Draft Skeletal Argument Application to strike out claimants claim-

 

CPR4.2 Construction of Documents

 

The application concerns the construction of two documents either of which it is averred are sufficient allow the court to strike out the claim under CPR4.2

 

The “Agreement”- being a credit card agreement regulated by the consumer credit act 1974 (the act) and being an agreement entered into prior to April 2007 therefore being subject to the provisions of s127 (3)

 

The Default Notice

 

I start with the default notice on the basis that if the court finds my arguments in this respect persuasive then there is no need to waste the courts time dealing with the construction of the Agreement.

 

In order to claim the benefits of s87 of the act, namely to terminate or to demand payment of sums not yet due, the creditor must first serve a valid default notice.

 

The regulations in respect of default notices are necessarily strict as this is a statutory document and offers little if any room for error on the part of the creditor.

 

In simple terms the creditor may not claim the benefits of s87 if the default notice is defective

 

The defendant has never denied entering into an agreement with the claimant but denies that the agreement entered into is properly executed and/or legally enforceable.

 

The account had been conducted satisfactorily by the defendant since its inception in 2003 and the arrears were solely as a result of the claimants continued failure to comply with a s78 request made in April 2009 for a copy of the an executed credit card agreement.

 

In June 2009 and at a time when approximately 700 pounds was outstanding in arrears on the account the claimant served a default notice the defendant

 

The default notice was defective in three respects:-

 

 

1/ It did not give sufficient time for the defendant to remedy the alleged defect

 

2/ It failed to comply with the regulations in way it was set out

 

3/ The amount the notice claimed in order to remedy an alleged default if arrears outstanding in the agreement was overstated by 9000 pounds

 

1/ Did not give sufficient time to remedy the alleged default

 

The regulations require that the default notice gives 14 clear days after the date of service for the debtor to remedy the alleged defect

 

The default notice is dated (Monday) 8 June 2009

 

The claimant claims it was posted 1st class and was served on 9 June

 

The arguments above are irrelevant to this argument insofar as the following will show that the claimants Default Notice was incapable from the outset of complying with the regulations in this respect-

 

The regulations state that service is deemed 2 working days after the day of posting if sent 1st class and 4 days if posted 2nd class.

 

It has been held elsewhere that the use of non Royal Mail postal service is deemed equivalent of royal mail 2nd class due to the delay in such mail being collected and entered into the royal mail postal system.

 

Whilst it would be possible for the client to make an affidavit to the effect that the notice was posted first class on the same date as the date of the notice, it is averred that he cannot claim to know the date of service of the notice on the defendant since the letter was not a “signed for “ or recorded delivery item

 

The claimant wrongly asserts that “service” occurs at the time the notice is posted.

 

Even were the notice to have been posted on the day it was dated service would be deemed to be Wednesday 10 June and the 14 clear days would commence 11 June which gives a remedy date of 24 June

 

The claimant’s default notice demanded that the default be remedied “within 14 days from the date of the default notice” thus the creditors remedy date is 22nd June giving only 12 days

 

The defendant claims that the notice was delivered by post to her on Friday 12 June -and that this is commensurate with 2nd class posting.

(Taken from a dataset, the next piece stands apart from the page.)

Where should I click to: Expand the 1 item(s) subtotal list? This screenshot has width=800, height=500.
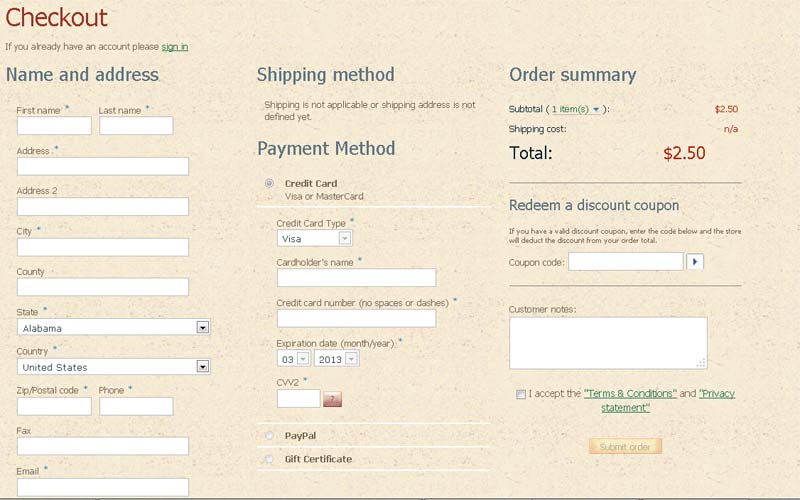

The defendant claims that the remedy date should have been 14 days from 13th June which would be 26 June

 

 

2/ failed to comply with the regulations in the way it was set out and worded

 

 

The regulations state that the default notice must state a date by which the alleged default is to be remedied , this being a date not less than 14 days after the notice was served on the debtor

 

It is averred that the expression “within 14 days of the date of the default notice “ is not a date within the meaning of the regulations and is not compliant

 

The act requires that the default notice is set out in such a way that it leaves the debtor in no doubt as to what he should do More importantly, it is averred that any default notice which contains the expression:-

 

“Within 14 days of the date of the default notice” as a date by which to remedy the alleged breach ” can never be compliant, even if the creditor were to serve the notice in person on the day that the notice was dated it would give the debtor only 13 clear days in which to remedy the alleged breach.

 

Thus, this particular Default Notice could never had been compliant in this respect. It was defective at the time it was produced.

 

The default notice gives “important details” to the debtor as to how to obtain legal advice, the clear days include weekends and bank holidays therefore the debtor is already restricted to the number of working days he has to work with/obtain legal advise, more or less depending upon which day the creditor posts the notice.

 

The regulations do not permit the creditor to reduce the amount of time given to the debtor in which to remedy and any such reduction in time , whether by accident or design cannot be considered as De Minimus

 

Parliament intended the creditor to be strictly bound to comply with the regulations in this respect .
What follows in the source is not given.